Arching branches and pink flowers of the crepe myrtle.

This small tree has pink, crepe-like flowers and beautiful green foliage during the spring and summer. 

  • Average Mature Size: 15-25 feet tall, 6-15 feet wide
  • Best for Grow Zones: 6-9
  • Growth Rate: 2 feet per year
  • Deciduous or Evergreen: Deciduous

11. Serviceberry 

A serviceberry tree blooming in a park.

A true delight during all seasons, the serviceberry tree grows lovely white flowers in the spring, and its leaves turn beautiful shades in the fall.

  • Average Mature Size: 15-25 feet tall and wide.
  • Best for Grow Zones: 4-8 
  • Growth Rate: 1-2 feet per year
  • Deciduous or Evergreen: Deciduous

12. Dwarf Fruit Trees

Peach trees covered with pink blossoms.

There are many different types of dwarf fruit trees. From olive trees to apple trees, you can get a beautiful garden component and a snack at the same time. 
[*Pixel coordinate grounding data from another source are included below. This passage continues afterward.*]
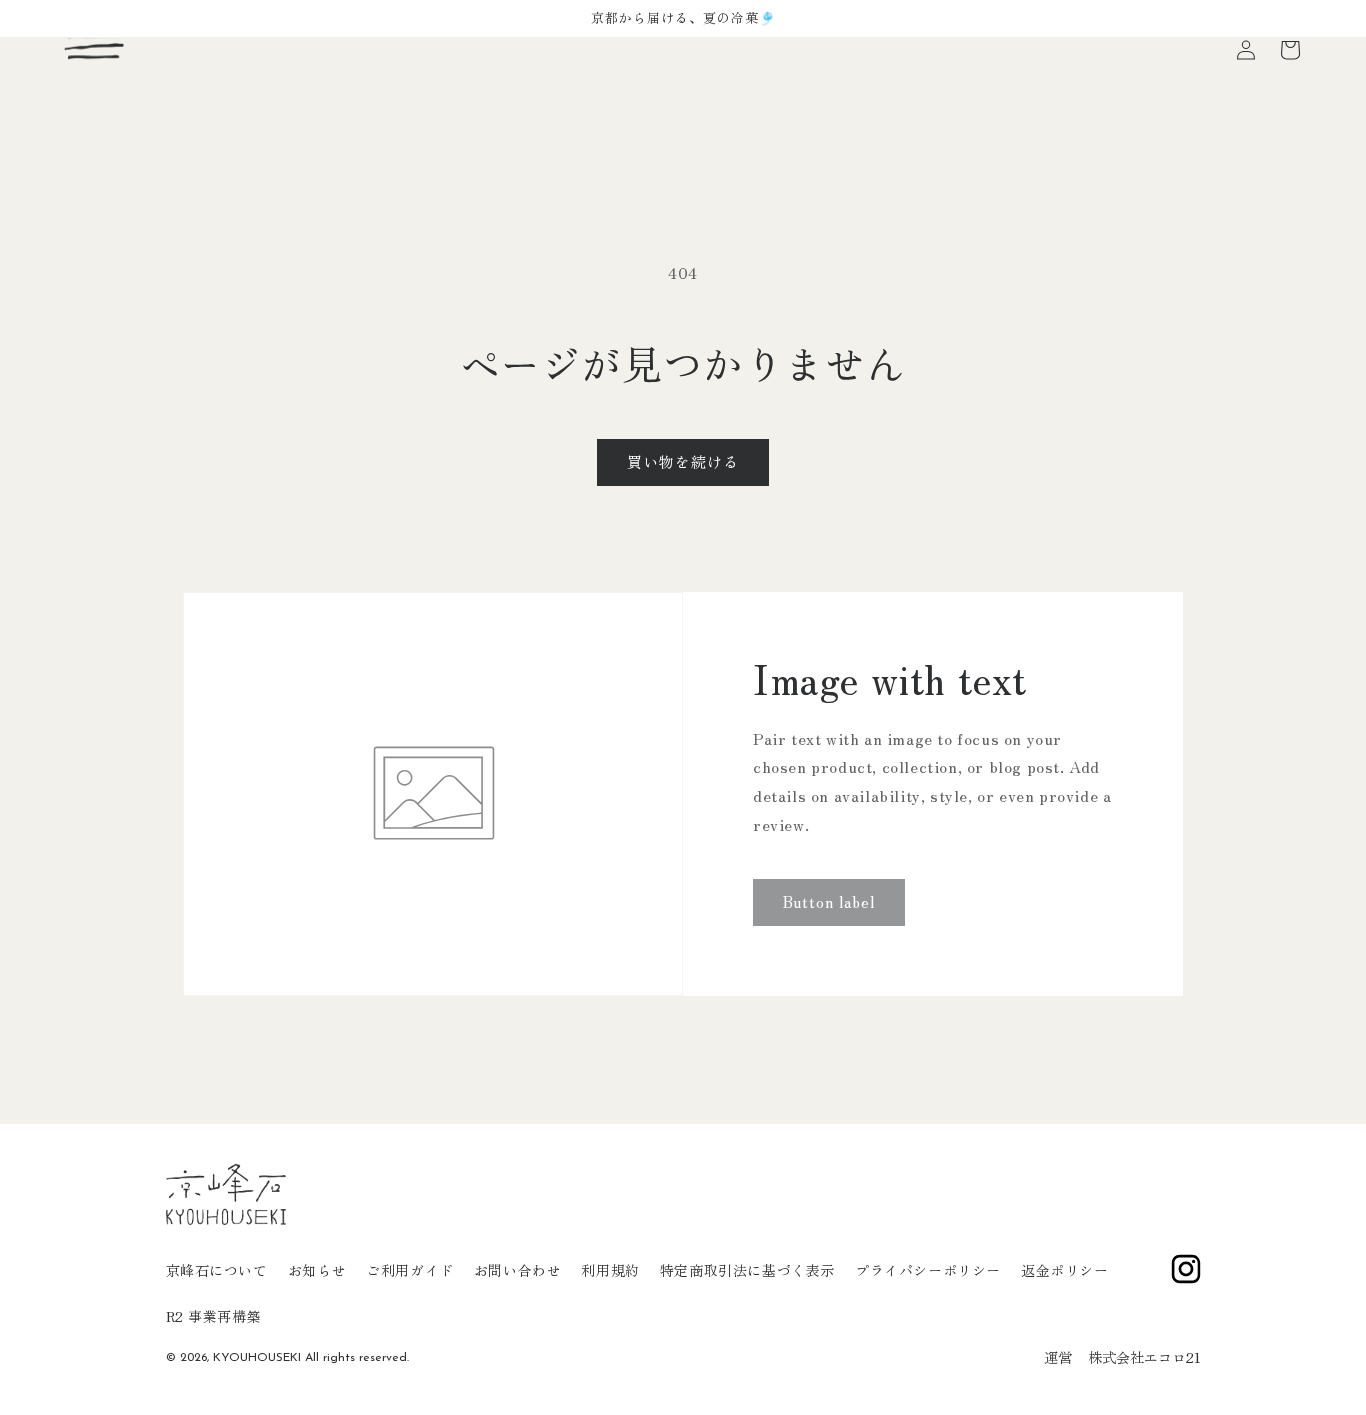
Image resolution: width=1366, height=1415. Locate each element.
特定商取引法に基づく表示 (747, 1270)
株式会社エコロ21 (1144, 1357)
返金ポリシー (1065, 1270)
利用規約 (610, 1270)
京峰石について (217, 1270)
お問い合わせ (518, 1270)
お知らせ (317, 1270)
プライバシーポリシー (928, 1270)
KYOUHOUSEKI (257, 1358)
  • Average Mature Size: 8-10 feet tall
  • Best for Grow Zones: This depends on the tree, though some trees may work from 3-9
  • Growth Rate: Full size in 1-2 years
  • Deciduous or Evergreen: Both, depending on the type

Considerations When Selecting Trees To Plant Close to Your House 

There are many features you should look for in a tree when planting one close to your house. Always keep your own house’s needs in mind when deciding. 
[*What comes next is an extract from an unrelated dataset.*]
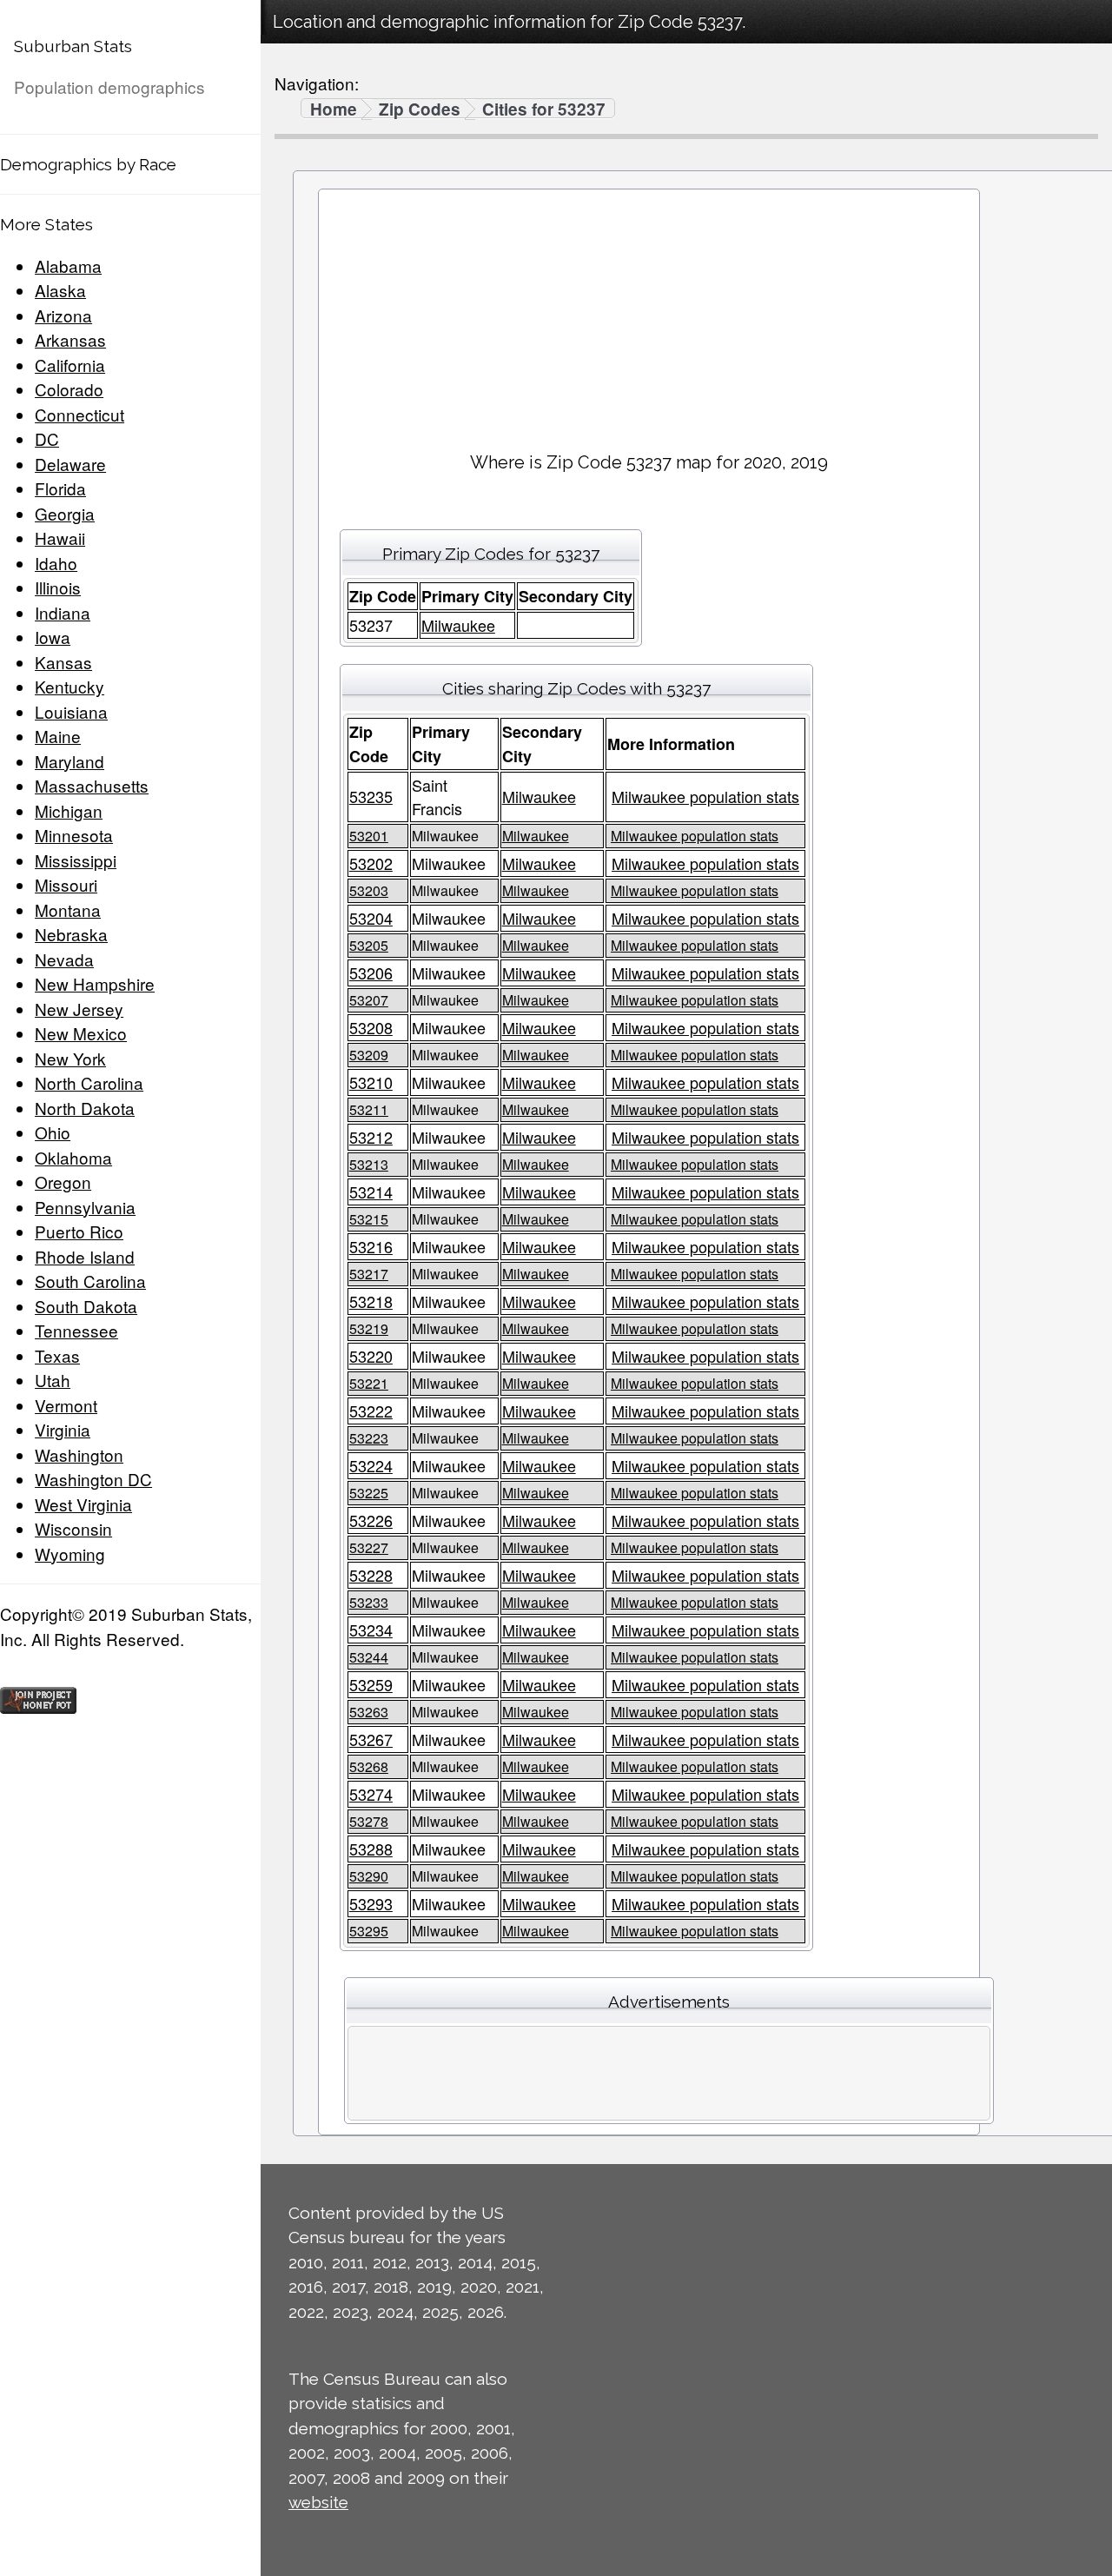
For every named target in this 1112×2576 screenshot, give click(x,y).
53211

  • Root System: The best tree to plant near your home is one with a small yet stable root system. Larger root systems can impact your foundation, and unstable root systems can put your house at risk from a falling tree.
  • Cleanup: Too much natural material on your roof can damage your roof health. Certain trees, such as the linden, can attract bugs. 
  • Growth Rate and Mature Size: Pay attention to the projected mature height of a tree that you get. One that is too large can hurt your home and foundation.
  • Deciduous or Evergreen: An evergreen tree provides more year-round privacy and shade than a deciduous tree. 
  • Safety: Some trees, such as cottonwood trees, have a shallow root system that leaves them vulnerable to rotting and instability during storms.
  • Shade: Some shade can be a welcome side effect of a tree near your home. However, keep in mind that a shady tree will require you to plant shade-friendly plants underneath. 

Which Trees Should Not Be Planted Close to a House 

Several trees should be avoided to ensure the health of your foundation. Some of these trees include ash, oak, and poplar trees.

Each of these trees will try to grow in or under your foundation. You should also not plant willows too close to your house since their root systems seek out pipes. 

Related Questions: 

What Is the Best Tree To Plant Near a House for Shade? 

The answer to this will depend a lot on your unique situation and the needs of your home.

In general, opt for a small tree that will not get too big, such as a Japanese Maple or an ornamental fruit tree.  

What Are the Best Evergreen Trees To Plant Near a House? 

Some of the best evergreen trees to plant near your house include American Holly, Bronze Loquat, and some fruit trees. 

Conclusion

A tree near your house can offer many benefits, including shade, beauty, and privacy, and it can even improve your property values.

While this decision may seem overwhelming, there are plenty of ways to narrow down your options. Use the information above to help you choose the perfect tree to plant near your house.